## Activity
Each line in the records that mentions the word "computer" needs to be listed.

*** Data excerpts ***

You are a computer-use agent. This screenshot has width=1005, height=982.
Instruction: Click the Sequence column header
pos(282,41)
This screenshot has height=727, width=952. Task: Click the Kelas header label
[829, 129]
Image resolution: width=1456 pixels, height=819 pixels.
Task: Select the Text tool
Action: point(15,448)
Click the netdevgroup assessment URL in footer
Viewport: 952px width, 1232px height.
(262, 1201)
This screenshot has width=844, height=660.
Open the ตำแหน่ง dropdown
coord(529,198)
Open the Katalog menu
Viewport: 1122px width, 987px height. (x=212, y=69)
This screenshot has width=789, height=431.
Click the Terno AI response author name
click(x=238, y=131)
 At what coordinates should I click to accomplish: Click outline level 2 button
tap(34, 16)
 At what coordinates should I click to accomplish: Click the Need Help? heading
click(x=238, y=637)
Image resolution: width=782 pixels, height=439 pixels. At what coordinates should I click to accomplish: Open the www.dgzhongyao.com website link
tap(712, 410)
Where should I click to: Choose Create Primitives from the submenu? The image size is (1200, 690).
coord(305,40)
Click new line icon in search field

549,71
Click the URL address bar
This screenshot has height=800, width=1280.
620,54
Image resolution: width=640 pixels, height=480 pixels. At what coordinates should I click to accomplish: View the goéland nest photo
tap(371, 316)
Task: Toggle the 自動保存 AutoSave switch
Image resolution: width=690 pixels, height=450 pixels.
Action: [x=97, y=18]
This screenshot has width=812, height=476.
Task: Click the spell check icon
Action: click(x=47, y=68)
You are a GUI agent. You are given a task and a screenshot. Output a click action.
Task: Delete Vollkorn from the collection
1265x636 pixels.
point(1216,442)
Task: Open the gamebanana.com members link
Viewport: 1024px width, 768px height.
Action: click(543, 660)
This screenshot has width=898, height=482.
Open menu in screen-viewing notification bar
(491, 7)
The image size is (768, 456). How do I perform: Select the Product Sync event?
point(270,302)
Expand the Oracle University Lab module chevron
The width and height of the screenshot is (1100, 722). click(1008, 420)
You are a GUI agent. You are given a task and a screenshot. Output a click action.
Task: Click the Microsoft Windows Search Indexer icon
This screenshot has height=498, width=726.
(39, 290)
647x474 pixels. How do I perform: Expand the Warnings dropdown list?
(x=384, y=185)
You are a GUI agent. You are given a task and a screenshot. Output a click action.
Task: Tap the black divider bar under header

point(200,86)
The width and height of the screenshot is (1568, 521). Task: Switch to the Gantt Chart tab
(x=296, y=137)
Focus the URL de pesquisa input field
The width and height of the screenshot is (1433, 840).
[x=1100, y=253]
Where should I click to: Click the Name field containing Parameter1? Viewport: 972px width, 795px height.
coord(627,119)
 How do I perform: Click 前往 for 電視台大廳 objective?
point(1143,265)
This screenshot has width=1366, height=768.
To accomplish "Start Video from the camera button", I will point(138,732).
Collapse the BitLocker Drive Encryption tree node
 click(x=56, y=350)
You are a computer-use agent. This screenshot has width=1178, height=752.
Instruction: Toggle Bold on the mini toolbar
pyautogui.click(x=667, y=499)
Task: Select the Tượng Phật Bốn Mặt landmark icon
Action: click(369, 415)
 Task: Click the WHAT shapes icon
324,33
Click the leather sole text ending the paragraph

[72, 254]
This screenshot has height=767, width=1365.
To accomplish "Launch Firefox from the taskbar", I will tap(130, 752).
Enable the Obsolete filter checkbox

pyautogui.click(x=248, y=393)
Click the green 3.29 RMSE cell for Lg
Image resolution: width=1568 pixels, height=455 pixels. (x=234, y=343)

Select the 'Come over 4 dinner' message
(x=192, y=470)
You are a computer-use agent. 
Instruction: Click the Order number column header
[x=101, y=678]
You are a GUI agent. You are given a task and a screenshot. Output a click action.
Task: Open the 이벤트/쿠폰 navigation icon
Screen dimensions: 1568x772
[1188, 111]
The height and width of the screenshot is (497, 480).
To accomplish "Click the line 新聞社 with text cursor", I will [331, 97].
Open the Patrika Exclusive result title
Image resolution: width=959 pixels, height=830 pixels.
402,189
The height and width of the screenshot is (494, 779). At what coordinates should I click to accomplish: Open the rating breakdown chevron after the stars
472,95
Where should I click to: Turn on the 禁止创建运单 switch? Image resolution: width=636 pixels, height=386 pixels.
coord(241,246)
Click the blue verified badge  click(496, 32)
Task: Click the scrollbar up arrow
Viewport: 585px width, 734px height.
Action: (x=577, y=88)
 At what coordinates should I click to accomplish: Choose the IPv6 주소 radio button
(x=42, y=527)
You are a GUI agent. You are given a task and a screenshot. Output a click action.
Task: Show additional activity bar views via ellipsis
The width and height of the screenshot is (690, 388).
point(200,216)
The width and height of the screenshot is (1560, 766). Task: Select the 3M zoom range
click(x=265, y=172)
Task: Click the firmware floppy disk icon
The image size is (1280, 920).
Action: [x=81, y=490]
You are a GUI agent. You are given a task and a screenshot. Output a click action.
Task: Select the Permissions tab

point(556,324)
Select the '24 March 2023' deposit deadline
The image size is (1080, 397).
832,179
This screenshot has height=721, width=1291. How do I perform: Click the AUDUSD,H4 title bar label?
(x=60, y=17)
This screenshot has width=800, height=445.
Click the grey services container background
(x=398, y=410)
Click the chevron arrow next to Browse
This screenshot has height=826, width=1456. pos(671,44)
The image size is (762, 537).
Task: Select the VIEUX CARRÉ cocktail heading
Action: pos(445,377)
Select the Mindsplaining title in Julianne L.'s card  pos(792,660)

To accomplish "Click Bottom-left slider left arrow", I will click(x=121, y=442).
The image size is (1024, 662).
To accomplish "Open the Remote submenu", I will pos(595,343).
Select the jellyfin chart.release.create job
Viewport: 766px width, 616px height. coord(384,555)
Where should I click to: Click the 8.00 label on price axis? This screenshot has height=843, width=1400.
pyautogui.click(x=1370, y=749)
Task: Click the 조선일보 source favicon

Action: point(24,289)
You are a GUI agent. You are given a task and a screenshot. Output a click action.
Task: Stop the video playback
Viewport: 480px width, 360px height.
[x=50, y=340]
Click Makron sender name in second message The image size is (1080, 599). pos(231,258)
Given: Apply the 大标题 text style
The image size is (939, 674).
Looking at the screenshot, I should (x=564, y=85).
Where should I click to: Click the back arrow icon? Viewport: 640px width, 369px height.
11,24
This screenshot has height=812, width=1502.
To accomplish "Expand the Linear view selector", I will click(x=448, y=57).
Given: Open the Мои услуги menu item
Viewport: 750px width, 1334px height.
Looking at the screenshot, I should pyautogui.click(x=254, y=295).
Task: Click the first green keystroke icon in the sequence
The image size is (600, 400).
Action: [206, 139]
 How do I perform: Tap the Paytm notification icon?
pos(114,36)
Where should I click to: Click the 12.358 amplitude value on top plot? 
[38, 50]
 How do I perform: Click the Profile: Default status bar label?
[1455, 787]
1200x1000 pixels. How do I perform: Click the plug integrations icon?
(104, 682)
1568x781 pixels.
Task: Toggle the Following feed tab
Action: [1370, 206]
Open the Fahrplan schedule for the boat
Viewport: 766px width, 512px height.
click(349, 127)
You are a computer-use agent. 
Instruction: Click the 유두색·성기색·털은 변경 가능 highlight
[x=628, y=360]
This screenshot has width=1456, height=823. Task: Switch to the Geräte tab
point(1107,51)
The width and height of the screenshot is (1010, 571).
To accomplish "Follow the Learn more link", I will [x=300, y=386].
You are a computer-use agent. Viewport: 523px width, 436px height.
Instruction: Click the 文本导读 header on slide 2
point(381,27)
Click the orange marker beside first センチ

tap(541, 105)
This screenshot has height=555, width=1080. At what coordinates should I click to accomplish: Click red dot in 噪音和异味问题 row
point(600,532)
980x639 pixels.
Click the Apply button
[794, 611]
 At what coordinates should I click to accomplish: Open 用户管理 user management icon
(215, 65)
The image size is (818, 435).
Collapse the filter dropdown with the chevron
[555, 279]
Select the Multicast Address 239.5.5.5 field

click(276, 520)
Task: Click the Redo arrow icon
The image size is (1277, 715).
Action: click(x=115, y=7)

***

## Result of the task
You are a computer-use agent. This screenshot has width=1005, height=982.
You are a computer-use agent. This screenshot has width=1178, height=752.
You are a computer-use agent. 
You are a computer-use agent. 
You are a computer-use agent. Viewport: 523px width, 436px height.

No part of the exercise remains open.